[WHAT YOU HAVE TO DO]:
Whenever a line in the records below holds the string "resolution", copy it out.

*** Opening RECORDS PROVIDED ***

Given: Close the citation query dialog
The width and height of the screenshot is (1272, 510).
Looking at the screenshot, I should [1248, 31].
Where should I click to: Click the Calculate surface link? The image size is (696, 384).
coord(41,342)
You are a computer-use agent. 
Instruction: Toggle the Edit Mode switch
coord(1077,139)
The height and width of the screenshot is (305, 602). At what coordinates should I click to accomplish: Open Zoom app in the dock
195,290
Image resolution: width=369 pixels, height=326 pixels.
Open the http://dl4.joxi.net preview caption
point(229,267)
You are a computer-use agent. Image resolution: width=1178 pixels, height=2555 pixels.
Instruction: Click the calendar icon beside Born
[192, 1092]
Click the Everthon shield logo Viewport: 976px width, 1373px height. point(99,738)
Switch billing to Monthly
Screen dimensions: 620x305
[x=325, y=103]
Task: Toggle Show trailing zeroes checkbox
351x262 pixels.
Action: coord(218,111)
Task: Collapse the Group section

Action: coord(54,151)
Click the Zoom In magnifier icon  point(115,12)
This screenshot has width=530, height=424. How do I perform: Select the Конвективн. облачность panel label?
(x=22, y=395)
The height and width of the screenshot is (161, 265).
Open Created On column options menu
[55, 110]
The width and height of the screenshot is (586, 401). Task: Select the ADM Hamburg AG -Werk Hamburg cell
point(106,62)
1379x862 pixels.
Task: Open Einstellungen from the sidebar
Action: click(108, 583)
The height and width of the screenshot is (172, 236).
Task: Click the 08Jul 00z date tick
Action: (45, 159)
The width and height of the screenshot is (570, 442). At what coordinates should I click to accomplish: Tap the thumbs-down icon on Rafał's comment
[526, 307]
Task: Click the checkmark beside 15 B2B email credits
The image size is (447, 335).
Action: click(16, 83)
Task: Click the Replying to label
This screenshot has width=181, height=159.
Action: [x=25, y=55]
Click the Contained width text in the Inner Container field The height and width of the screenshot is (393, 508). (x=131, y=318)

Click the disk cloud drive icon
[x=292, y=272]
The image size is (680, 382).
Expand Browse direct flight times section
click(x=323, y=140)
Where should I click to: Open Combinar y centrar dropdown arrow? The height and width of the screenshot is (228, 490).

*** Closing RECORDS PROVIDED ***

[FINISHED EXERCISE]:
Image resolution: width=369 pixels, height=326 pixels.
You are a computer-use agent. Image resolution: width=1178 pixels, height=2555 pixels.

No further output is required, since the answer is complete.